Emily-Anne Santiago, the president of GW College Democrats, announced her candidacy for Student Government Association president Friday.
Santiago, a junior studying political science and accounting, said if elected she will expand the grocery stores that accept GWorld card payment, bring back tuition lock — a policy that prevents universities from raising tuition fees for a specific period — and open housing registration earlier in the year. An outsider to the body, Santiago said her experience leading the largest student organization on campus, GW College Democrats, and two years spent working in GW’s Campus Living and Residential Education as a community engagement advisor has prepared her to efficiently communicate with students and address their needs.
Santiago said at the beginning of this school year she could not have imagined running for SGA president, but when she saw the applicant pool and the lack of female presidential candidates, she wanted to run to provide female Latina representation.
“I decided that I wanted to be the voice,” Santiago said. “I’m going to be graduating next year, I’m a junior and next year will be my senior year, and I don’t want to just graduate GW, I want to leave it better than I found it. And I think a big part of that is being represented.”
Santiago said she also wants to make it easier for students with dietary restrictions to opt out of GW’s dining plan. She said she has faced difficulties obtaining an exemption from the meal plan from GW, and it wasn’t until she had a severe allergic reaction that the University permitted her to opt out.

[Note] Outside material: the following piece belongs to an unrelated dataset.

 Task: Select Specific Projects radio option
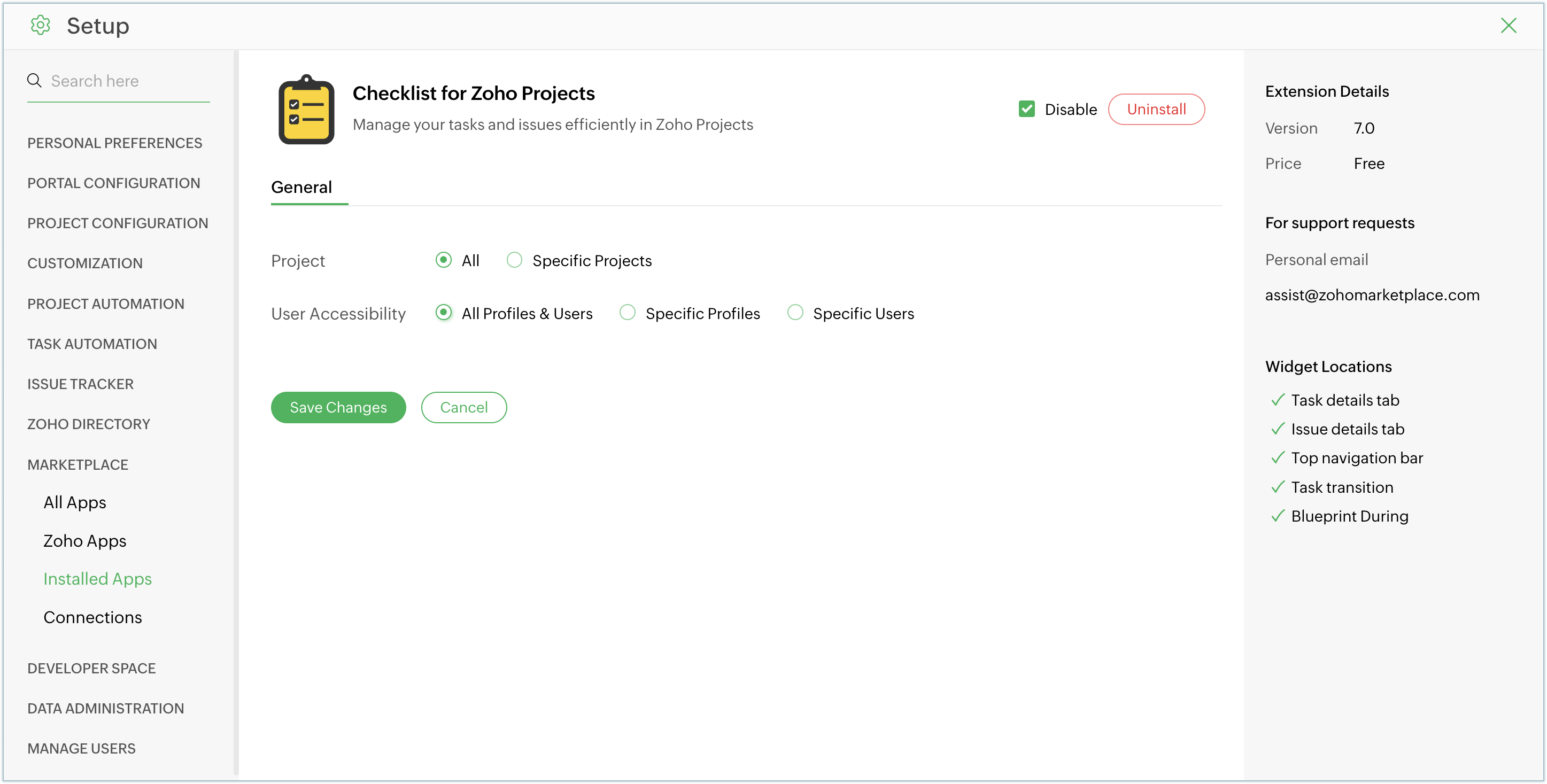pyautogui.click(x=514, y=260)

“That shouldn’t be happening on campus, we should have more flexibility in listening to students that when they say, ‘I don’t feel safe in this food,’ they can be exempted,” Santiago said.

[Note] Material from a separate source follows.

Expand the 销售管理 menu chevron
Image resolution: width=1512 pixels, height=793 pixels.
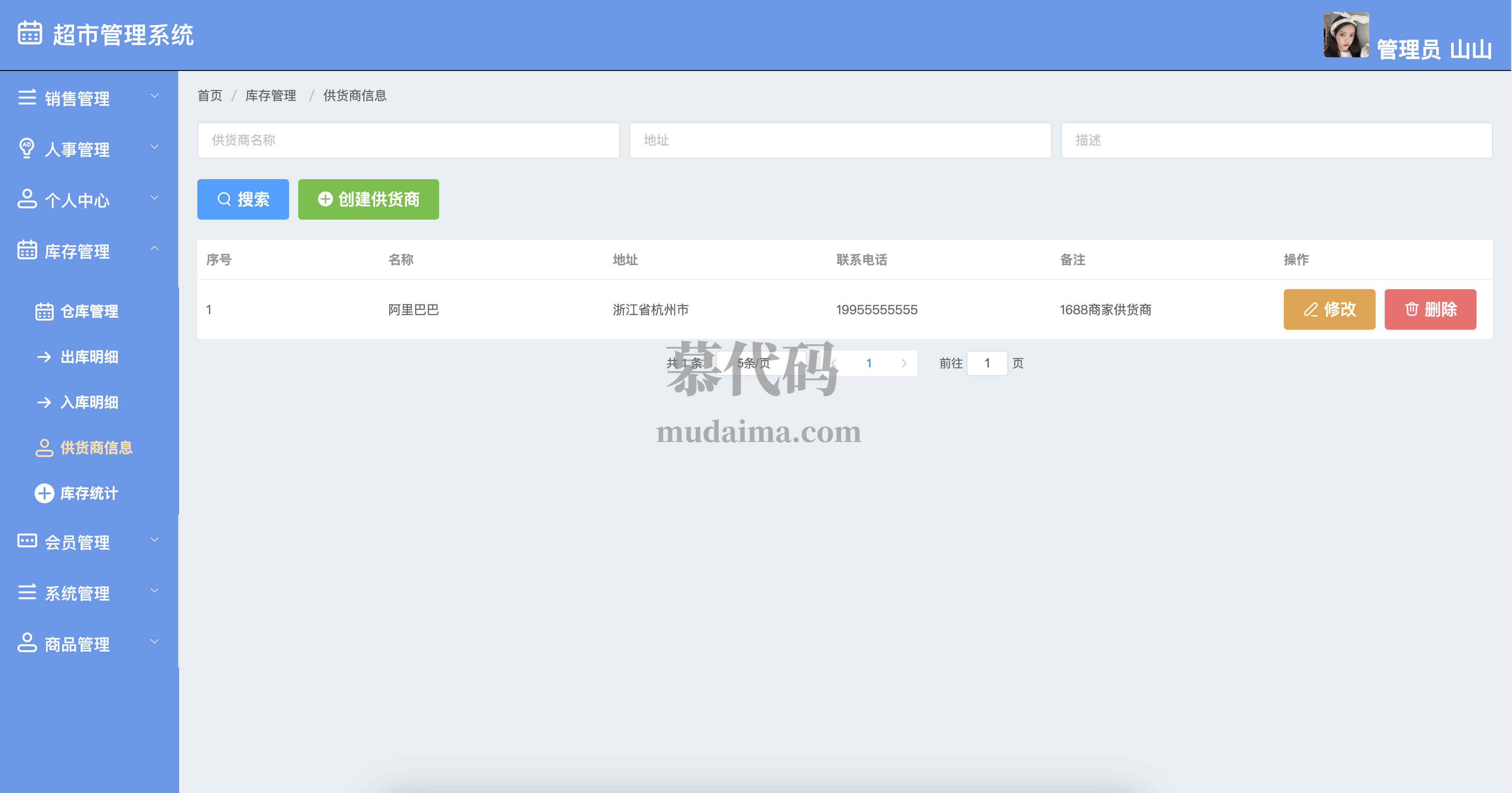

She said she would work with dining to expand the number of grocery stores that accept GWorld dining dollars to include locations like Whole Foods, Trader Joes and H Mart. Students can currently use GWorld at the Safeway on Wisconsin Ave in Georgetown.
Santiago said she would like to “streamline” the Disability Support Services application into a single portal so professors can access all of a students’ accommodations in one location. She said the current process requires students to email and meet with each of their professors at the start of the semester, which can make students feel embarrassed and abandoned by their University.
“It makes it easier for professors even, because when they’re trying to find which of their students have a DSS letter, they can just look at a portal instead of having to scroll in their email and see which of their 200 students have these letters, because then what happens is accommodations get lost,” Santiago said.
She said she would advocate for a commitment from GW to match the Pell Grant — a federal grant largely funded by the U.S. Department of Education for low-income students — for all student recipients in the event that the scholarship is defunded by the Trump administration. With Trump’s recent executive order to dismantle the Department of Education, funding for the Pell Grant is facing significant budget cuts.
“I would advocate for that commitment by GW, that if the Pell Grant were to go, that the University would match it so low-income students don’t have to fear having to find a new university at the last-minute drop of the hat,” Santiago said.
If elected, Santiago said she would create an “advisory board” of graduate students she would meet with once a month to hear concerns from GW Law School and medical students who do not have the time to commit to a full SGA senator position.
Graduate student participation in the SGA has been low in previous election cycles, with only four graduate students running for senate seats last year.
“Just because they’re busy does not mean that they don’t deserve a voice,” Santiago said. “They make up more population of students than undergrad, they deserve an equal voice in the SGA, and they currently don’t have that.”
Santiago has collected the needed 379 signatures and will appear on the official ballot for the April 10 to 11 SGA election following Joint Elections Committee certification. The signature collection period will close Tuesday at 5 p.m. when all candidates must submit their petitions to the JEC for certification.